La desigualdad creada durante la última década del siglo pasado hizo que el T-MEC fuera insuficiente y hasta perjudicial para muchas industrias nacionales. Lo sé de primera mano, porque perteneciendo en ese momento al sector textil, pude observar que la tecnología y la guerra de precios, junto con la de bajo salarios, iba a despedazar a esta industria; igual como sucedió con la zapatera y otras más, al tiempo que la maquila se volvía nuestro único caso de éxito por las mismas razones que otras ramas de la iniciativa privada se iban a pique. En esa situación, el discurso de poner primero a los menos favorecidos caló entre una población capitalina. Hasta que ese jefe de Gobierno propuso y construyó un segundo piso en el Periférico, la principal arteria citadina, remodeló el Centro Histórico y edificó puentes que conectan a la fecha amplias zonas de la ahora Ciudad de México, otras ciudades iniciaron con ese tipo de obras.
En los comienzos del nuevo siglo, hablar del sureste era hablar de pobreza extrema y de conflictos sin solución. Tratar cualquier tema sobre el norte, era llegar a la conclusión de que ahí se encontraba el futuro económico del país.
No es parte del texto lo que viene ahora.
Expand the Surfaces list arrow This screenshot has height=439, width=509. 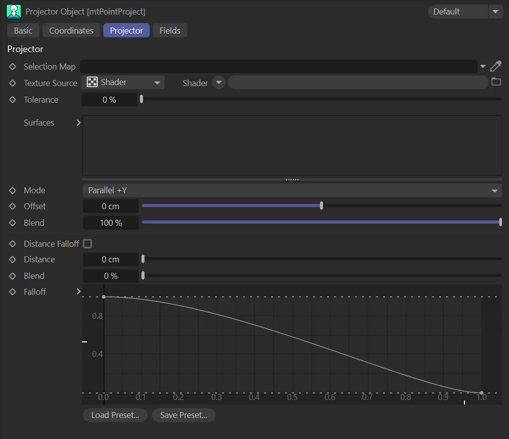pos(79,123)
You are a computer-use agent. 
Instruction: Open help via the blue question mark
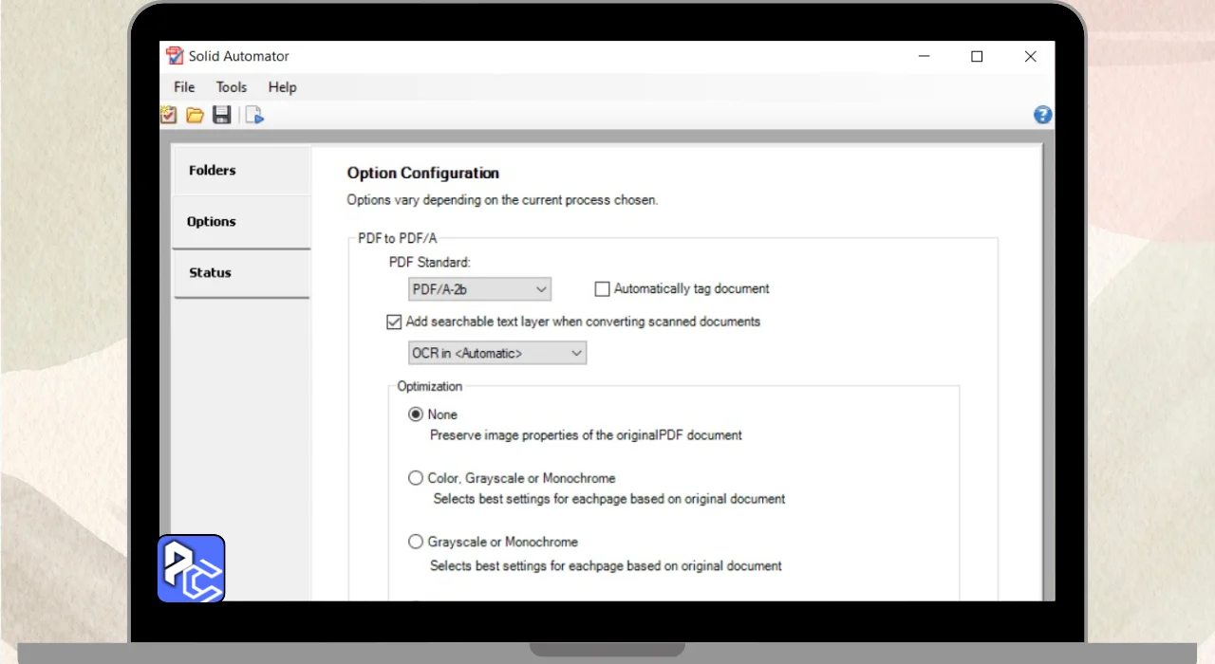click(1042, 116)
No digo que no haya pasado de esa manera, pero en muchos estados del centro y de la frontera ese progreso dilapidó los recursos naturales, abarató una mano de obra nacional tan capaz como la de cualquier potencia mundial, y generó una violencia que sólo se explica con la pulverización del tejido social a manos del espejismo de hacer dinero a toda costa.
A esa debilidad civil, se le sumaba una institucional que logró crear grandes industrias, pero sobre la base de los peores problemas nacionales: la inseguridad, la falta de educación pública de calidad, de servicios de salud gratuitos y universales, a favor de intereses económicos que se vieron beneficiados hasta de contratos con centros de readaptación para hacer negocio. En ese sentido, las reuniones de gabinete de seguridad cada madrugada se volvieron un esfuerzo inédito que sí entiende la gente. El viernes se dio el Quinto Informe de Gobierno y un primer recorrido del Tren Maya. Hasta que, por una mayoría, decidimos cambiar de rumbo pudimos sentar las bases de lo que puede ser el país que habitamos, con el ejemplo de lo que fue una propuesta que hoy es gobierno y que podría, siguiendo las mismas políticas, consolidar una transformación que era urgente y que ahora es necesaria para alcanzar todo nuestro potencial.